The government's independent scientific advisers are stepping up the pressure on Whitehall to investigate the long-standing fear that the widespread use of pesticides against fungi, insects and weeds has increased risk of disease in humans.

Their demand for studies to show whether and how the chemicals may cause the nervous system disorder Parkinson's disease coincides with a separate call for improved measures of exposure to pesticides, because of possible links with prostate cancer.

The Department of Health's committee on carcinogenicity has stopped short of calling for new research on prostate cancer, but wants better monitoring of chemical use.

The advisory committee on pesticides recommends laboratory research into the toxic mechanisms that might be involved in Parkinson's.

It says it would be "useful" to set up long-term health studies of workers making or using pesticides, to see whether they replicate the association found in other countries between chemical exposure and incidence of the disorder.

Years of research into Parkinson's has not discovered what causes nerve cells to die in a part of the brain called the substantia nigra. Ageing is a prime factor but a combination of genes and pollutants or pesticides is believed to be the trigger.

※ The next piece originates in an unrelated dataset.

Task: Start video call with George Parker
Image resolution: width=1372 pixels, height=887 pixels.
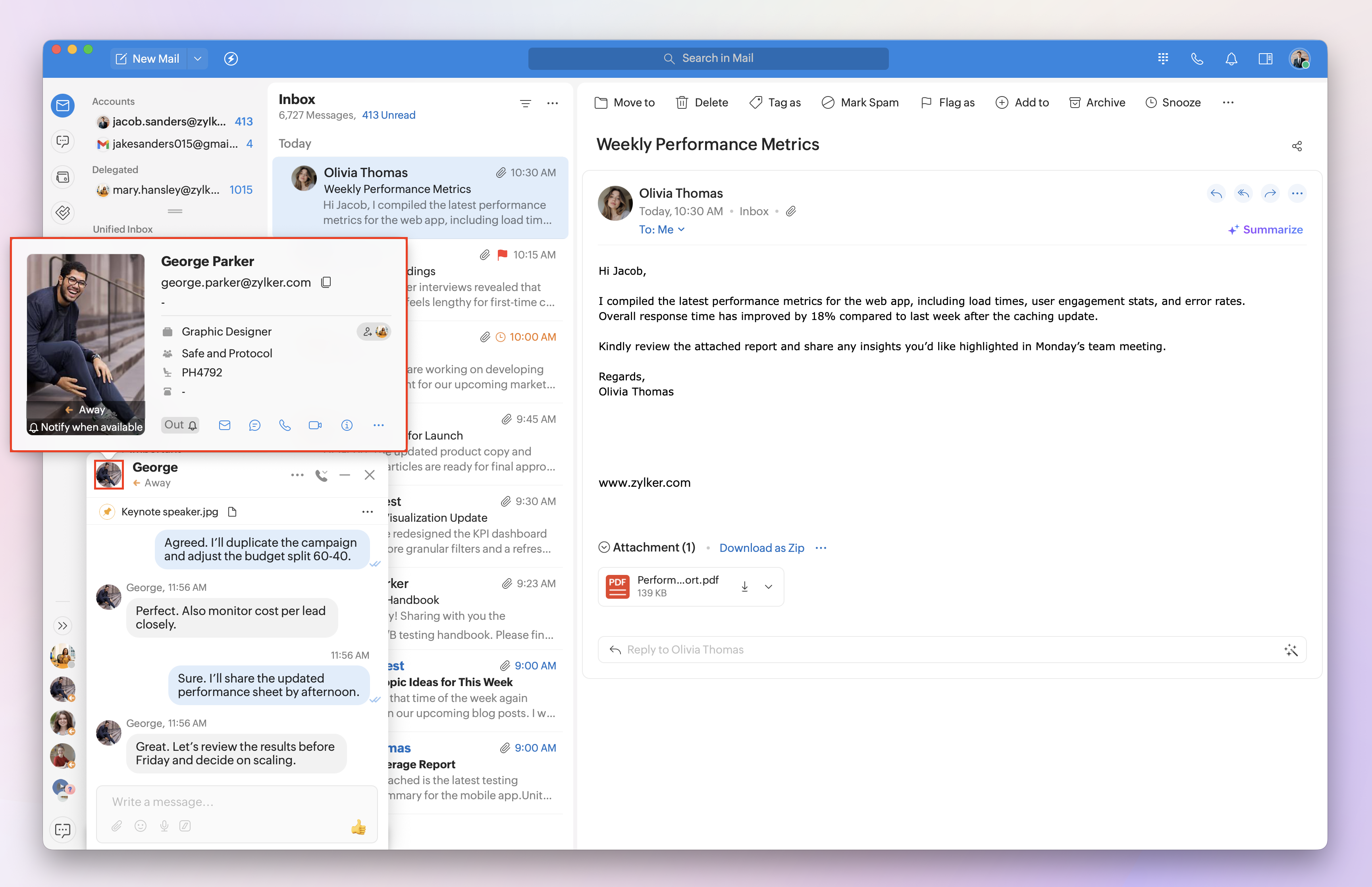Action: [315, 425]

Studies have so far failed to find a definite relationship with well-water drinking, farming, rural living, and pesticide exposure, but scientists at Aberdeen University, and in Finland, Romania, Italy and Malta are nearing the end of a EU-funded study investigating some of these factors.

The pesticides committee concluded in November, in a so-far unpublicised finding, that a review of the existing evidence indicated a correlation between pesticides and Parkinson's but "did not point to a particular toxic mechanism or a hazard from a specific compound or group of compounds".

The review by the Medical Research Council's Institute of Environment and Health found significant gaps in research and suggested new work to take into account the fact that the exposure to pesticides in Britain might be different to that in other countries, because of differences in agriculture, climate and regulations.

If there was enough historical information, it would be helpful to discover whether the incidence and prevalence of Parkinson's had changed substantially in the past 50 years.

Elizabeth Sigmund of Opin (Organophosphates Information Network) said a high proportion of those on its database had complained of symptoms like Parkinsonism, the group of disorders to which Parkinson's belongs.

"The government has been disgracefully dilatory. It knows farmers have been exposed to a variety of toxic chemicals. It is high time it took research very seriously and thought about how it can compensate people who are obliged to use such chemicals. I think there is beginning to be a sea-change in attitudes."

Linda Kelly, chief executive of the Parkinson's Disease Society, said that if scientists could understand how the disease was triggered, "you could perhaps understand what causes Parkinson's in the first place, and that could deliver better treatments".

The food and environment department, Defra, said some studies had found no association between pesticide use and Parkinson's, but added: "A link between pesticides exposure and Parkinson's disease cannot be discounted based on the evidence currently available. That is why further research is required."

The pesticides safety directorate was investigating the best way forward.